Definition

dimension table

Robert Sheldon

By

Robert Sheldon

Published: Jul 20, 2023

What is a dimension table?

In data warehousing, a dimension table is a database table that stores attributes describing the facts in a fact table. A dimension table is the physical implementation of a dimension as it is defined in a dimensional model.

A dimensional model provides a blueprint for how to structure a data warehouse to maximize query performance. Dimensions lie at the core of this model, providing reference information about a set of measurable, related events. These events are known as facts and are stored in one or more fact tables. The descriptive information in a warehouse's dimensions make it possible to filter and categorize the facts and their measures to extract meaningful answers to business questions.

A data warehouse implements a dimension's descriptive attributes as columns in a dimension table. Figure 1 shows an example of a simple data warehouse with four dimension tables (blue) and one fact table (green). The fact table references all four of the dimension tables through foreign key relationships. This includes three references to the date dimension to accommodate the different dates associated with each sale.

diagram of simple data warehouse — Figure 1: Simple data warehouse with four dimension tables and a fact table.

Because of the relationships between the fact table and dimension tables, the dimensions' attributes can be used to describe the events in the sales fact table and make sense of that data. To this end, the dimensions provide information about the customers, products, territories and dates involved in the sales. From this information, organizations can retrieve the information they need to make informed business decisions.

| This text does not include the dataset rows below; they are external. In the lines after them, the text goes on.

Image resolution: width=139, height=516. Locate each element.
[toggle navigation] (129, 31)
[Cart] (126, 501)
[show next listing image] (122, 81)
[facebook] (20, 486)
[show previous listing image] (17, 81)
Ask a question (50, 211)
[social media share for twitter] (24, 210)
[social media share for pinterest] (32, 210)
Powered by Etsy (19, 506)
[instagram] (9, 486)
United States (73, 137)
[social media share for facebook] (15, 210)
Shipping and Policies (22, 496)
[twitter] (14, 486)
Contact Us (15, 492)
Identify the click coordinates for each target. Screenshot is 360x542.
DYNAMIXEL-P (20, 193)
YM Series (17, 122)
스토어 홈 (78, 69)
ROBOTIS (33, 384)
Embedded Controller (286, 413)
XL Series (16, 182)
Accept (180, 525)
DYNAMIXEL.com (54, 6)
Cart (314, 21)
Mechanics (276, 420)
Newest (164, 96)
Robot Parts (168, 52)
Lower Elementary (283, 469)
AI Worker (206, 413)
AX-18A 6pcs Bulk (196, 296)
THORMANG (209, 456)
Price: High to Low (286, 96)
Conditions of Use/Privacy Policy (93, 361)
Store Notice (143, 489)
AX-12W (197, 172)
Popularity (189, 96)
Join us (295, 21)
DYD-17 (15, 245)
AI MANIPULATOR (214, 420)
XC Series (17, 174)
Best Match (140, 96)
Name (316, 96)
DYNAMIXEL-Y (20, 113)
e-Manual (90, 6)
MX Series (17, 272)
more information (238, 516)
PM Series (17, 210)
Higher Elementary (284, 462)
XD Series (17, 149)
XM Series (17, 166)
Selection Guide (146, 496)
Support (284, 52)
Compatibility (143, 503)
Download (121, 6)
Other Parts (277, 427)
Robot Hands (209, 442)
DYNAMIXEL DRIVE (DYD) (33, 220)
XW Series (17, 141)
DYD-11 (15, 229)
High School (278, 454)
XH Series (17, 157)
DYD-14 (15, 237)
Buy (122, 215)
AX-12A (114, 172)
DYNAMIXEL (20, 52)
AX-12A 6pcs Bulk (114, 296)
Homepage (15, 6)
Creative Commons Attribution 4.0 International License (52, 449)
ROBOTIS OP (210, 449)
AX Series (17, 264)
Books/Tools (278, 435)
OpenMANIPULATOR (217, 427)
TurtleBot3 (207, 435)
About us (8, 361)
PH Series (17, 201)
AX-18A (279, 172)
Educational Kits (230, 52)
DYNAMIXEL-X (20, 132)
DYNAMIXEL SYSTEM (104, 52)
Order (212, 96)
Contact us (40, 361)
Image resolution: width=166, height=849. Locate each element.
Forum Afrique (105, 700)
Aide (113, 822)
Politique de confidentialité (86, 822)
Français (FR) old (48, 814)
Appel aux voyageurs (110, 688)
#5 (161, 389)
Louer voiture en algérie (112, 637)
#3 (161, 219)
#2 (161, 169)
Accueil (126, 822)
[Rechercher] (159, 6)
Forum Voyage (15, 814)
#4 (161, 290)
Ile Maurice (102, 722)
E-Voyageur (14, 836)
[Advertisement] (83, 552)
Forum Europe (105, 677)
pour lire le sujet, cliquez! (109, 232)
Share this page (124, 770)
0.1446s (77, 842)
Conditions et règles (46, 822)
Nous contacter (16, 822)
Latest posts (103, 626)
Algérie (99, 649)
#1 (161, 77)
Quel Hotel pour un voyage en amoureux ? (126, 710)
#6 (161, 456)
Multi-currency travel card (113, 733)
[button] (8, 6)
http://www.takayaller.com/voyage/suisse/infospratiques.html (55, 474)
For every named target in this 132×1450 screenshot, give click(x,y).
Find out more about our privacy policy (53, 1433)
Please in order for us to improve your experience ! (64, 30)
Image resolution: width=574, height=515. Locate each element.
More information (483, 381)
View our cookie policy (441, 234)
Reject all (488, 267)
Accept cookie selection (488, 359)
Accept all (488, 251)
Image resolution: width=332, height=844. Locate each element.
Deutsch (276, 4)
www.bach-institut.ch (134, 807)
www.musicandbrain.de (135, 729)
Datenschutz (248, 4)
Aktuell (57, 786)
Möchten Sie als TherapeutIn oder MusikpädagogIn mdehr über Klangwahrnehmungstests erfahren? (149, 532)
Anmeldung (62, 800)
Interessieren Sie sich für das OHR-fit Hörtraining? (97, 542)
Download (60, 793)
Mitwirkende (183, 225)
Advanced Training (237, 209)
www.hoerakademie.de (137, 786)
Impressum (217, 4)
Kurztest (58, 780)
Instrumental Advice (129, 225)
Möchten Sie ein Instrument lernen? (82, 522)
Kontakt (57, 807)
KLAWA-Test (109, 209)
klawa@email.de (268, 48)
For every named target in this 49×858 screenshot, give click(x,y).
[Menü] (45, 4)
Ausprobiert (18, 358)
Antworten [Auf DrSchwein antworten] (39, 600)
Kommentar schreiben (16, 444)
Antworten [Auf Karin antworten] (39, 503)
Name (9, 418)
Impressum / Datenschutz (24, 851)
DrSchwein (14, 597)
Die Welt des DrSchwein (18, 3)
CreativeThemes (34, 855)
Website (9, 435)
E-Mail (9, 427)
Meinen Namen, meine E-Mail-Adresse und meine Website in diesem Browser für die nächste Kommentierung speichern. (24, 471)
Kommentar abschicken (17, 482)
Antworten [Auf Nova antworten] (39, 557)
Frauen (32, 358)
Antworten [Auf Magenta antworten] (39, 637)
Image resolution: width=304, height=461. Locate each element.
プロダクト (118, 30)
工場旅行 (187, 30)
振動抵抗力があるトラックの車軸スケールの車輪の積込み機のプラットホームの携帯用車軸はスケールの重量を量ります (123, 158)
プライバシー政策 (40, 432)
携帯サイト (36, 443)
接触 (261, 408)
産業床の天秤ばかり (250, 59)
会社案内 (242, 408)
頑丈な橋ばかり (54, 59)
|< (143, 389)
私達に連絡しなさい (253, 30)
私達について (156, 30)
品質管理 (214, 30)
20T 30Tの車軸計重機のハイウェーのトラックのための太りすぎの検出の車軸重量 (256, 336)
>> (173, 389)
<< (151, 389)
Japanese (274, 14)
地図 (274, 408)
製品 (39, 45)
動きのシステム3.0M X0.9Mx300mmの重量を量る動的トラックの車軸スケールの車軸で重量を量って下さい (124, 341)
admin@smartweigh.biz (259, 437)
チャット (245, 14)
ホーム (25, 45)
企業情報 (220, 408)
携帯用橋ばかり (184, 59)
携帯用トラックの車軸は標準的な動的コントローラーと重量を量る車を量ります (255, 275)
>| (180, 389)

For example, the dimensions make it possible to generate a report that shows how many North American customers between the ages 35 and 45 purchased laser printers in 2022. In addition, some dimension tables, such as dimDate, contain hierarchical data that can be broken down into more granular segments. Someone viewing the report could look at the annual totals to see figures about quarterly, monthly, weekly or daily sales.

The dimension table structure

A dimension table is a table in a database, such as those found in MySQL, SQL Server or PostgreSQL. Like most database tables, the dimension table contains multiple columns and rows. Normally one column is the primary key, which uniquely identifies each row, and the other columns correspond to the attributes defined in the dimension, as determined by the data model.

A fact table in a data warehouse is configured with multiple foreign keys that reference the primary keys of the related dimension tables.

A list of relational database key types — Primary and foreign keys are just two of the multiple key types that can be found in relational databases.

The table also provides measures for quantifying the fact data. The table's relationships to the dimensions make it possible to "slice and dice" the data by various attribute combinations to answer specific business questions.

A dimension table can use a natural key or surrogate key for its primary key. Surrogate keys are often recommended over natural keys because they are simpler values (usually integers). Surrogate keys make the join operations between the fact and dimension tables more efficient than more complex natural keys. They're also preferable when integrating source data from multiple sources. Usually the underlying platform manages and generates surrogate keys automatically.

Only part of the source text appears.